• [EXERCISE DESCRIPTION]: Go through the records below and restate each one word for word.

-- Opening Marker --

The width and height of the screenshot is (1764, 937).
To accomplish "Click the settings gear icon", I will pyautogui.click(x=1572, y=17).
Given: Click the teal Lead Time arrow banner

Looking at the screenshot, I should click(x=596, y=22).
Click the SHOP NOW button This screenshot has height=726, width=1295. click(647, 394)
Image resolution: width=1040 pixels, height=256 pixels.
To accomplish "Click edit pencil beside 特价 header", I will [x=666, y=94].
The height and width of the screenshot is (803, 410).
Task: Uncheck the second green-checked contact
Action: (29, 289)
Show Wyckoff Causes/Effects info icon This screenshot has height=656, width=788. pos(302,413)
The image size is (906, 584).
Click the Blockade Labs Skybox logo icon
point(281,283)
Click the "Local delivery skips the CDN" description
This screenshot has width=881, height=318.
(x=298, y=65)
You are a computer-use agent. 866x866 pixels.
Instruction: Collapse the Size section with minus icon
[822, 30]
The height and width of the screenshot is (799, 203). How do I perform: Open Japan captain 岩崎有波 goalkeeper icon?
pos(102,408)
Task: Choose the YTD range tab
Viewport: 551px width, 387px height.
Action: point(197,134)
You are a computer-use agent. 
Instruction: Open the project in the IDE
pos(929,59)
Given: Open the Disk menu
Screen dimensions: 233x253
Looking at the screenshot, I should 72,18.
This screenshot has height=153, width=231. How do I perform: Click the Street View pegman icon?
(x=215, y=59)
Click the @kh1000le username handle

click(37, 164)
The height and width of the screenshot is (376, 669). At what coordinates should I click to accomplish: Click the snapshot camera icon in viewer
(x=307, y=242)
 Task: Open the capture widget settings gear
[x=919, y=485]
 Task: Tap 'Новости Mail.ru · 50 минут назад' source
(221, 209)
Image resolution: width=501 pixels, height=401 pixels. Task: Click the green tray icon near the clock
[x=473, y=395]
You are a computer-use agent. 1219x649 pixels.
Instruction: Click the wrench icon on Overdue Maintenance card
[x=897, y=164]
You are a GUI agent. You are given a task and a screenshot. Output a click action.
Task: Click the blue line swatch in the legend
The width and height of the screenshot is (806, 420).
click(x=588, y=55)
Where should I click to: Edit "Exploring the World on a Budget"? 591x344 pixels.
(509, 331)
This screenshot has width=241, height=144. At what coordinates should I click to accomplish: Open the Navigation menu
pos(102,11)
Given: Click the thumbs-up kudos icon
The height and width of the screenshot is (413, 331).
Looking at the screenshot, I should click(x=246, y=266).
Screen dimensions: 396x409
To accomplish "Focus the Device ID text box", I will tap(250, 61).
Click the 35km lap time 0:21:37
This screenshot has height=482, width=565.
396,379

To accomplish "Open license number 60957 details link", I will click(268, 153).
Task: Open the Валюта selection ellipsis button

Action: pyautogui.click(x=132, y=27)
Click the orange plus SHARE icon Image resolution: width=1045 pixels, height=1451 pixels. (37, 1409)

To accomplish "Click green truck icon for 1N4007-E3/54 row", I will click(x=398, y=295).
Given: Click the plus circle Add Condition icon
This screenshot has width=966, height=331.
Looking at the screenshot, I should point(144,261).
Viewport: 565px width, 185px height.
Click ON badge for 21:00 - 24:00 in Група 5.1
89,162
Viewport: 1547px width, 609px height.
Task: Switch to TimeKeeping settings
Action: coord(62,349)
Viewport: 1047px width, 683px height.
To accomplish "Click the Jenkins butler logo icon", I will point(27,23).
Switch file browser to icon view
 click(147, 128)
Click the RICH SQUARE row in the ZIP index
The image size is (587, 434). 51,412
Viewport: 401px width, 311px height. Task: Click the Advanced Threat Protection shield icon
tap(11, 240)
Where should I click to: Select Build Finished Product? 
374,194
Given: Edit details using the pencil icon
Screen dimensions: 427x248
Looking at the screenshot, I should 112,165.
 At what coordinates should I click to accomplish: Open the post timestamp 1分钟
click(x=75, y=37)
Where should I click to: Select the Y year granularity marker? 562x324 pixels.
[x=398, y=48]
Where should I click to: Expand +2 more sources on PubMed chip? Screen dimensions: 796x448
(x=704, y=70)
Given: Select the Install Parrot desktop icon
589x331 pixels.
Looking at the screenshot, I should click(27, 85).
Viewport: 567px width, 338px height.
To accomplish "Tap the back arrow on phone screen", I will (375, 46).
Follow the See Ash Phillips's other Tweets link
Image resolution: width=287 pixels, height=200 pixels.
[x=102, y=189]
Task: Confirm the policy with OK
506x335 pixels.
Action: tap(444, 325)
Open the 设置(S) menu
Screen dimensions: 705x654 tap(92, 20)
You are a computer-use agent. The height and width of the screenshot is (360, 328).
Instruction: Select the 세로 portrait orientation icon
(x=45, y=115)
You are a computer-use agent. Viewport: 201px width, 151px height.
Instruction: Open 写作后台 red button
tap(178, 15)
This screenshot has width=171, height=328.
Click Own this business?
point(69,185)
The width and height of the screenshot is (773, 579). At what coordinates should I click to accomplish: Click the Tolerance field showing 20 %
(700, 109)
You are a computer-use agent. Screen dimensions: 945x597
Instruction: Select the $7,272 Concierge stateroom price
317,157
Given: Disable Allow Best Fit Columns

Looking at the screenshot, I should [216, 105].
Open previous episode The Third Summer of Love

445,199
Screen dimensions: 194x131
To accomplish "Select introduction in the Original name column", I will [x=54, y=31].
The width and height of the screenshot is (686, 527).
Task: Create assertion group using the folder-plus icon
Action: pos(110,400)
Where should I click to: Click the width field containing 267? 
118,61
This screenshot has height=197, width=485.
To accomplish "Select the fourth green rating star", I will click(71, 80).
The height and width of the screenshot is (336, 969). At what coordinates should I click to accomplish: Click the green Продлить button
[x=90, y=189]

-- Closing Marker --

• [RESPONSE]:
The width and height of the screenshot is (1764, 937).
To accomplish "Click the settings gear icon", I will pyautogui.click(x=1572, y=17).
Given: Click the teal Lead Time arrow banner

Looking at the screenshot, I should click(x=596, y=22).
Click the SHOP NOW button This screenshot has height=726, width=1295. click(647, 394)
Image resolution: width=1040 pixels, height=256 pixels.
To accomplish "Click edit pencil beside 特价 header", I will [x=666, y=94].
The height and width of the screenshot is (803, 410).
Task: Uncheck the second green-checked contact
Action: (29, 289)
Show Wyckoff Causes/Effects info icon This screenshot has height=656, width=788. pos(302,413)
The image size is (906, 584).
Click the Blockade Labs Skybox logo icon
point(281,283)
Click the "Local delivery skips the CDN" description
This screenshot has width=881, height=318.
(x=298, y=65)
You are a computer-use agent. 866x866 pixels.
Instruction: Collapse the Size section with minus icon
[822, 30]
The height and width of the screenshot is (799, 203). How do I perform: Open Japan captain 岩崎有波 goalkeeper icon?
pos(102,408)
Task: Choose the YTD range tab
Viewport: 551px width, 387px height.
Action: point(197,134)
You are a computer-use agent. 
Instruction: Open the project in the IDE
pos(929,59)
Given: Open the Disk menu
Screen dimensions: 233x253
Looking at the screenshot, I should 72,18.
This screenshot has height=153, width=231. How do I perform: Click the Street View pegman icon?
(x=215, y=59)
Click the @kh1000le username handle

click(37, 164)
The height and width of the screenshot is (376, 669). At what coordinates should I click to accomplish: Click the snapshot camera icon in viewer
(x=307, y=242)
 Task: Open the capture widget settings gear
[x=919, y=485]
 Task: Tap 'Новости Mail.ru · 50 минут назад' source
(221, 209)
Image resolution: width=501 pixels, height=401 pixels. Task: Click the green tray icon near the clock
[x=473, y=395]
You are a computer-use agent. 1219x649 pixels.
Instruction: Click the wrench icon on Overdue Maintenance card
[x=897, y=164]
You are a GUI agent. You are given a task and a screenshot. Output a click action.
Task: Click the blue line swatch in the legend
The width and height of the screenshot is (806, 420).
click(x=588, y=55)
Where should I click to: Edit "Exploring the World on a Budget"? 591x344 pixels.
(509, 331)
This screenshot has width=241, height=144. At what coordinates should I click to accomplish: Open the Navigation menu
pos(102,11)
Given: Click the thumbs-up kudos icon
The height and width of the screenshot is (413, 331).
Looking at the screenshot, I should click(x=246, y=266).
Screen dimensions: 396x409
To accomplish "Focus the Device ID text box", I will tap(250, 61).
Click the 35km lap time 0:21:37
This screenshot has height=482, width=565.
396,379

To accomplish "Open license number 60957 details link", I will click(268, 153).
Task: Open the Валюта selection ellipsis button

Action: pyautogui.click(x=132, y=27)
Click the orange plus SHARE icon Image resolution: width=1045 pixels, height=1451 pixels. (37, 1409)

To accomplish "Click green truck icon for 1N4007-E3/54 row", I will click(x=398, y=295).
Given: Click the plus circle Add Condition icon
This screenshot has width=966, height=331.
Looking at the screenshot, I should point(144,261).
Viewport: 565px width, 185px height.
Click ON badge for 21:00 - 24:00 in Група 5.1
89,162
Viewport: 1547px width, 609px height.
Task: Switch to TimeKeeping settings
Action: coord(62,349)
Viewport: 1047px width, 683px height.
To accomplish "Click the Jenkins butler logo icon", I will point(27,23).
Switch file browser to icon view
 click(147, 128)
Click the RICH SQUARE row in the ZIP index
The image size is (587, 434). 51,412
Viewport: 401px width, 311px height. Task: Click the Advanced Threat Protection shield icon
tap(11, 240)
Where should I click to: Select Build Finished Product? 
374,194
Given: Edit details using the pencil icon
Screen dimensions: 427x248
Looking at the screenshot, I should 112,165.
 At what coordinates should I click to accomplish: Open the post timestamp 1分钟
click(x=75, y=37)
Where should I click to: Select the Y year granularity marker? 562x324 pixels.
[x=398, y=48]
Where should I click to: Expand +2 more sources on PubMed chip? Screen dimensions: 796x448
(x=704, y=70)
Given: Select the Install Parrot desktop icon
589x331 pixels.
Looking at the screenshot, I should click(27, 85).
Viewport: 567px width, 338px height.
To accomplish "Tap the back arrow on phone screen", I will (375, 46).
Follow the See Ash Phillips's other Tweets link
Image resolution: width=287 pixels, height=200 pixels.
[x=102, y=189]
Task: Confirm the policy with OK
506x335 pixels.
Action: tap(444, 325)
Open the 设置(S) menu
Screen dimensions: 705x654 tap(92, 20)
You are a computer-use agent. The height and width of the screenshot is (360, 328).
Instruction: Select the 세로 portrait orientation icon
(x=45, y=115)
You are a computer-use agent. Viewport: 201px width, 151px height.
Instruction: Open 写作后台 red button
tap(178, 15)
This screenshot has width=171, height=328.
Click Own this business?
point(69,185)
The width and height of the screenshot is (773, 579). At what coordinates should I click to accomplish: Click the Tolerance field showing 20 %
(700, 109)
You are a computer-use agent. Screen dimensions: 945x597
Instruction: Select the $7,272 Concierge stateroom price
317,157
Given: Disable Allow Best Fit Columns

Looking at the screenshot, I should [216, 105].
Open previous episode The Third Summer of Love

445,199
Screen dimensions: 194x131
To accomplish "Select introduction in the Original name column", I will [x=54, y=31].
The width and height of the screenshot is (686, 527).
Task: Create assertion group using the folder-plus icon
Action: pos(110,400)
Where should I click to: Click the width field containing 267? 
118,61
This screenshot has height=197, width=485.
To accomplish "Select the fourth green rating star", I will click(71, 80).
The height and width of the screenshot is (336, 969). At what coordinates should I click to accomplish: Click the green Продлить button
[x=90, y=189]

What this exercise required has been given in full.